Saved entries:
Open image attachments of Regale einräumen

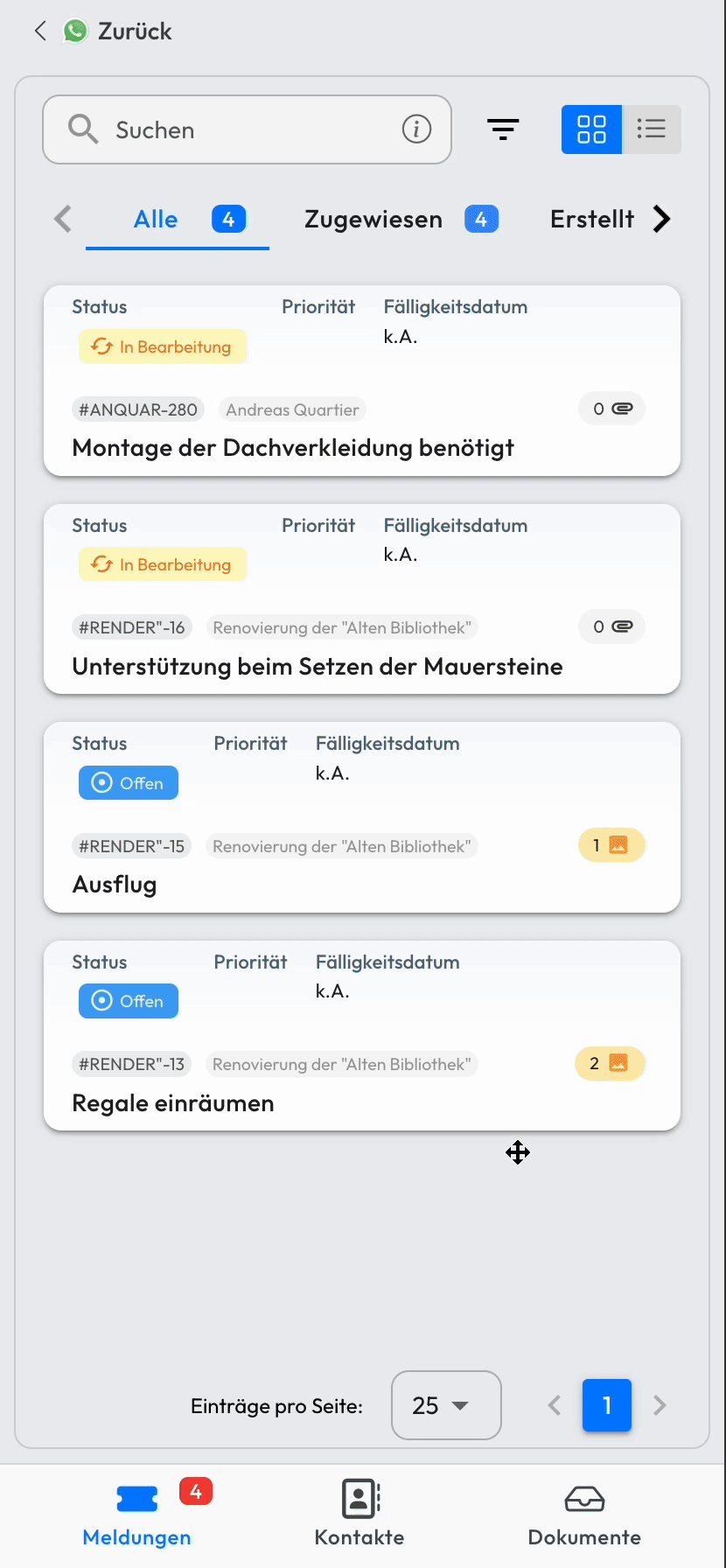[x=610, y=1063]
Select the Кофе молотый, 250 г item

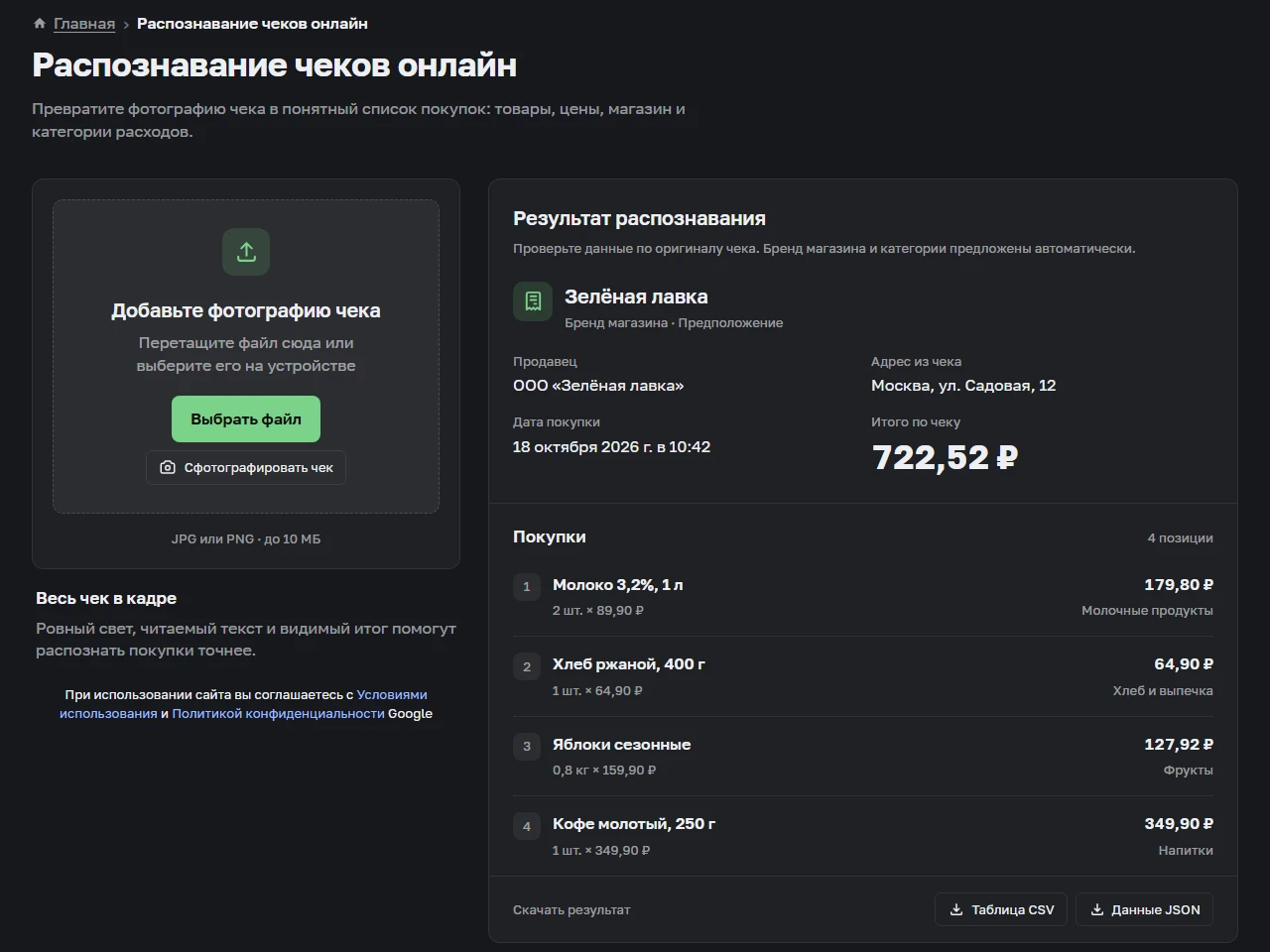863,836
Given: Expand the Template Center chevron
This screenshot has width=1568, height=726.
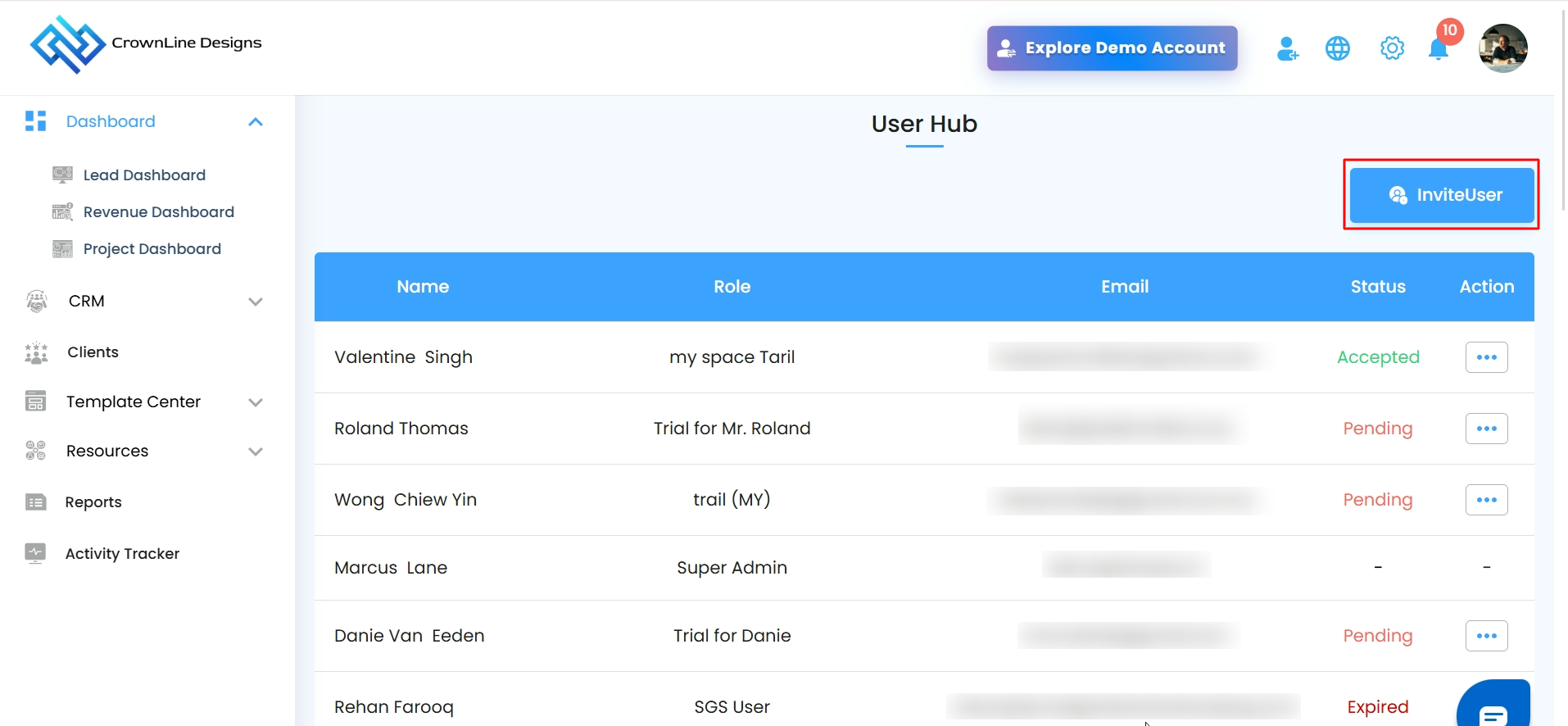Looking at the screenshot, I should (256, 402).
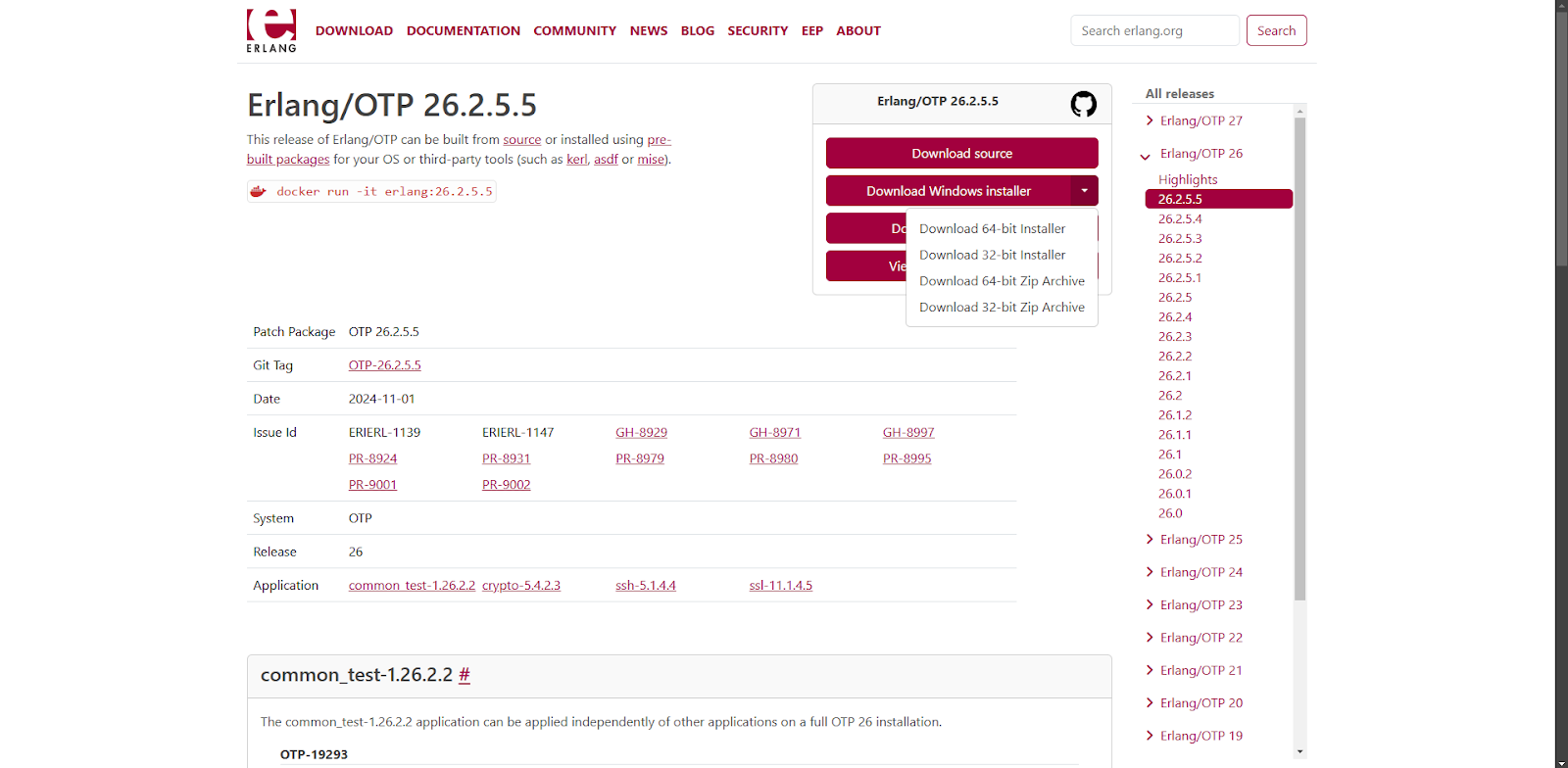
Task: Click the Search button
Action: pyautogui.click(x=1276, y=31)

## Work request
Leave out the pictures and return the rest of the records exactly.

## Your response
Open image attachments of Regale einräumen

[x=610, y=1063]
Select the Кофе молотый, 250 г item

863,836
Given: Expand the Template Center chevron
This screenshot has width=1568, height=726.
Looking at the screenshot, I should (256, 402).
Task: Click the Search button
Action: pyautogui.click(x=1276, y=31)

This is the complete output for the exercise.